ちょうど怪我の処置が終わった春樹は、手を止めて私と目を合わせた。


「俺もずっと並木さんのこと可愛いなって思って気になってた。話したのは今日が初めてだけど、いろいろ無自覚なところとか、マイペースな感じも可愛いなって思うし、こうやって2人きりになれたのもチャンスだと思うから言うけど‥‥もし良かったら俺と付き合ってくれない?」


「‥‥‥!」


「いきなりすぎるかもだけど、早くしないと他の男に取られそうだしね」



思いもよらない告白に言葉を失う。


あの松井春樹が私を‥‥?



黙り込んだ私を何も言わずじっと見つめる春樹。


保健室に静寂が訪れ、グランドから聞こえる部活動の声だけが響く。



男性と付き合ったこともないし、付き合うということ自体が未知だ。


春樹と話したのも初めてだったし、春樹のことはまだよく知らない。


ただ、サッカーに一生懸命な姿とかを遠目から見ていて好感は持っていた。


こんなふうに言われて嬉しいのは確かで。


だから私は正直にそれを告げた。


「あの私、付き合ったこととかないから、正直よく分からないし、松井くんのこともまだよく知らないけど‥‥私で良かったら」


「ほんとに!?思い切って言って良かった!」



こうして春樹と私の恋は始まった。


最初はなんとなく付き合い始めた感じだったけど、春樹との交際は順調だった。


春樹の部活が休みの日の放課後にデートしたり、テスト期間は勉強を教え合ったり、サッカーの試合の応援に行ったり。

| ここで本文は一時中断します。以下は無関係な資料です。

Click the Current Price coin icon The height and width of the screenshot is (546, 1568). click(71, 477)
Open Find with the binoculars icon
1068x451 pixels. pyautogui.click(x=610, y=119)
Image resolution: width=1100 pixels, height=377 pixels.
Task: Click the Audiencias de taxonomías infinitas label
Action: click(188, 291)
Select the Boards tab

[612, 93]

一緒に過ごすうちに、私も春樹に惹かれていき、いつしか本当に好きになっていた。


お互いにとって初彼氏・初彼女であり、私たちはすべての初めてを一緒に経験した。


初手繋ぎ、初キス、初エッチ‥‥。


春樹とだったから幸せだった。



そうして過ぎていった私の高校時代。


大学生になっても春樹との付き合いは続くと思っていたのに、ある日突然、終わりが訪れる。



それは、高校3年の3月のことだった。

受験も終わり、あとは卒業式を迎えるだけの頃。



私は受験勉強を必死に頑張った甲斐があって、第一志望の偏差値の高い有名私立大学に進学が決まっていて、春樹も推薦でサッカーの強豪大学に進学することになっていた。



家族仲の良い春樹は、その日ご両親とともに、高校最後の旅行として近県へ車で出掛けていた。


そしてその旅行からの帰路、交通事故にあい、春樹とご両親は帰らぬ人となったーーー。



別れの言葉も何もないまま、私と春樹の恋は続けることができなくなってしまった。


その痛みを誤魔化すかのように、春樹ではない男性との付き合いと別れを繰り返しながら、今も私はあの頃に囚われているーーー。